> [VRAGEN EN OPDRACHTEN]:
a – Welk artikel van de Gemeentewet maakt het college volgens het tekstfragment over de financiële organisatie bevoegd om regels te stellen over de ambtelijke organisatie?
b – Vertaal de volgende zin uit het tekstfragment over de financiële organisatie in het Engels: "Bij het beleid en de interne regels voor de inkoop en aanbesteding kan gedacht worden aan een inkoopreglement en ook aan gemeentelijke inkoopvoorwaarden."

> [TEKSTFRAGMENT]:
-=-=-=-=-
Artikel 22. Financiële organisatie
Dit artikel geeft de uitgangspunten voor de financiële organisatie en draagt het college op hiervoor zorg te dragen. Het college is op grond van artikel 160 van de Gemeentewet bevoegd regels te stellen over de ambtelijke organisatie. Deze bevoegdheid betreft ook het stellen van regels voor de financiële organisatie, blijkt uit het advies van de Afdeling advisering van de Raad van State en het nader rapport uit 2003 over de wijziging van artikel 212 van de Gemeentewet.
Artikel 22 geeft een opsomming op welke terreinen van de financiële organisatie het college beleid en interne regels moet stellen. Om hier invulling aan te geven ligt het voor de hand, dat het college een organisatiebesluit en een treasurystatuut vaststelt en dat het college de volmachten en mandaten alsook de kostenverdeelsleutels voor de (extracomptabele) kostentoerekening vastlegt.
Bij het beleid en de interne regels voor de inkoop en aanbesteding kan gedacht worden aan een inkoopreglement en ook aan gemeentelijke inkoopvoorwaarden.
-=-=-=-=-
> [GESELECTEERDE RIJEN]:
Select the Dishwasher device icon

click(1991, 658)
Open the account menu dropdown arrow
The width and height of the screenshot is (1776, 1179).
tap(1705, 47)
-=-=-=-=-
> [ANTWOORDEN]:
a – Artikel 160 van de Gemeentewet.

b – For the policy and internal rules on purchasing and tendering, one may think of a purchasing regulation and also of municipal purchasing conditions.